Start of Information shown
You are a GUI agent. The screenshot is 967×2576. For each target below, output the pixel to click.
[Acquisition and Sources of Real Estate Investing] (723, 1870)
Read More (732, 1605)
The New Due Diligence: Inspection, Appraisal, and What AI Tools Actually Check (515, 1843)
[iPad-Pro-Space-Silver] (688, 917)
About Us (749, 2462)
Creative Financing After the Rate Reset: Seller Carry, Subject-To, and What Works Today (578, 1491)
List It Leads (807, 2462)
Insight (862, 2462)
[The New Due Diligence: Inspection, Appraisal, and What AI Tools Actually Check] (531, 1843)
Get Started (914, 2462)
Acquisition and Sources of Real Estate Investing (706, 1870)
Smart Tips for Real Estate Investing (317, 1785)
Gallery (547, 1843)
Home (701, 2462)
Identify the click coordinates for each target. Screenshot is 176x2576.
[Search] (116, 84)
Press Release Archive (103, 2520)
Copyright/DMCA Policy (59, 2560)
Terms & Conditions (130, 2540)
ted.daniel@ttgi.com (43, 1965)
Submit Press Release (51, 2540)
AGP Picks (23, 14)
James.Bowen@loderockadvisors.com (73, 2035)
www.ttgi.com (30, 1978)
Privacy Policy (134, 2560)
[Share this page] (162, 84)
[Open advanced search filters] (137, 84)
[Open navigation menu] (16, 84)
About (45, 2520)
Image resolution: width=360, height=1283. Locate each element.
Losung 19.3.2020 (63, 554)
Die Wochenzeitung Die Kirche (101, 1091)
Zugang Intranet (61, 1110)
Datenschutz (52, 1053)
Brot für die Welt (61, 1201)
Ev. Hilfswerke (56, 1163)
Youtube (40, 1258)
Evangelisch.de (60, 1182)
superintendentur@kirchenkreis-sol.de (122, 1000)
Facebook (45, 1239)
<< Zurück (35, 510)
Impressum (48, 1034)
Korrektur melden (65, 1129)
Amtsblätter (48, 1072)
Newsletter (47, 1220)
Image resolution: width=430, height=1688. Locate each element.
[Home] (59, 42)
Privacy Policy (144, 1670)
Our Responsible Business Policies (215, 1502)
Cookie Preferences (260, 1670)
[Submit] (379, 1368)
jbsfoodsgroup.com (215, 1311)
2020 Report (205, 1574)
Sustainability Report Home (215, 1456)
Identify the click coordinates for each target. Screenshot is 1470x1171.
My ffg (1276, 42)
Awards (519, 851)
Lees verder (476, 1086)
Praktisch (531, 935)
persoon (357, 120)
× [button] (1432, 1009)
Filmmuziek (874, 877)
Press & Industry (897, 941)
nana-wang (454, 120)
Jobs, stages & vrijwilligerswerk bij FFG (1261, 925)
End of Information shown
Starting at the line that contains "persoon (357, 120)", quote each remaining line of the entries above, unchanged.

persoon (357, 120)
× [button] (1432, 1009)
Filmmuziek (874, 877)
Press & Industry (897, 941)
nana-wang (454, 120)
Jobs, stages & vrijwilligerswerk bij FFG (1261, 925)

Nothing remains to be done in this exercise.